Nvidia Brings the Midrange Heat with the 8800GT

We have all known the midrange graphics cards of this generation have positively sucked. There was no 7600GT of this series that positively kicked loads of butt in the midrange segment and landed at a price point that appealed to the midrange/budget wallet. The 8600GTS and HD2600XT both offered slide-show performance in DX10 and offered equal or slightly faster(read weak) performance in DX9 compared to the past generations midrange cards. This sort of changed with the launch of the 2900Pro a few weeks back, great card but the performance/power consumption was miserable and it was really a stopgap card to plug a bleeding gap in AMD’s lineup. Even better though is this second wave of graphics cards, the 55/65nm refresh that smells terribly of the 7800GTX - 7900GT/X refresh of 2006. So how well does this “refresh” stack up?

The 8800GTX launched about a year ago, a positive lifetime and a half in the graphics department but with the lack of competition from AMD, Nvidia has had little requirements to launch another highend card. However now that Nvidia is receiving a bit of heat in the midrange from the HD2900 and soon to be launched HD3850 Pro, now is good as ever to launch the 65nm refresh of the G80 core that the entire 8800 line is based upon. The new G92 core lands happily in between the 8800GTS and the 8800GTX on paper with 112 stream processors vs 96 stream processors in the GTS, more than double the texture address units(54 for GT, 24 for GTS), 56 filtering units vs 48, and 16 vs 20 ROPs. So besides the ROPs the 8800GT comes out on top but the killer is the 600MHz core clock vs 500MHz on the GTS along with 1800MHz vs 1600MHz memory clocks albeit on a 256-bit bus vs 320-bit on the GTS. At the end of the day though this factors into 57.6GB/s of bandwidth on the GT vs 64GB/s on the GTS, a tiny difference all things considered.

Nvidia 8800GT Reference Card

On paper the GT and GTS are about even but the crucial piece to think about is the price. The 8800GT lands around $240 price point with the price expected to sink down to $200 by Christmas while the 8800GTS fetches a hefty $300. On the flipside is the 8600GTS which sells for $120 and offers less than half the performance of the 8800GT. So where does this leave us? Honestly, the release of the 8800GT completely obliterates all past recommendations. Currently only the 512MB GT is available but a 256MB version will be available rather soon which should settle down by $170 or so, edging into 8600GTS ranges. From what I have seen the 8800GT offers performance that edges into the domain of the 8800GTX but with a price that is nearly half of the performance bracket it falls into. I’ve seen overclocks on the stock cooler to 740MHz core 2000MHz memory and I imagine under phase/LN2 and a slight bump in vcore we’ll see 900MHz fall and hopefully 1000MHz core. Performance is incredible with the card at stock clocks sitting around the 8800GTX and overclocking ~700MHz core 2000MHz memory easily crushing the GTX and getting comfortable with the 8800 Ultra. Scary, huh?

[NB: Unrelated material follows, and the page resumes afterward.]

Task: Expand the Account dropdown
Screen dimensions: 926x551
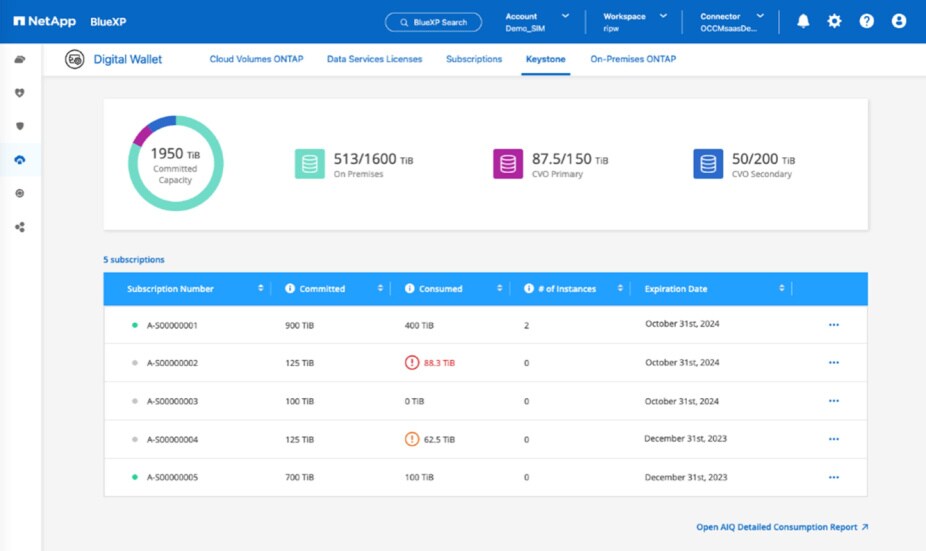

So at the end of the day, what are we looking at? I’d safely say unless the HD3850 offers performance that trumps the HD2900XT as the 8800GT is currently slapping the HD2900XT in the face. I would not suggest purchasing an 8800GTS or 8800GTX as the 8800GT beats them hands down in the same performance bracket and I would suggest 880Ultras only if your favorite game is 3DMark01/03/05/06 or you must have the best of the best and are willing to pay out the nose for it. If you are looking for something around the 8600GTS’ level of performance I’d have to urge you to step up to an 8800GT, for $60 more you can have a much better gaming experience. Right now I couldn’t even consider suggesting someone purchase an AMD card due to their terrible performance/price ratios and relatively high power consumption compared to the 65nm Nvidia offerings. Look out for the 256MB version of this card to hit stores by December, it could be a positive killer if it scales like the 320MB GTS did compared to the 640MB GTS.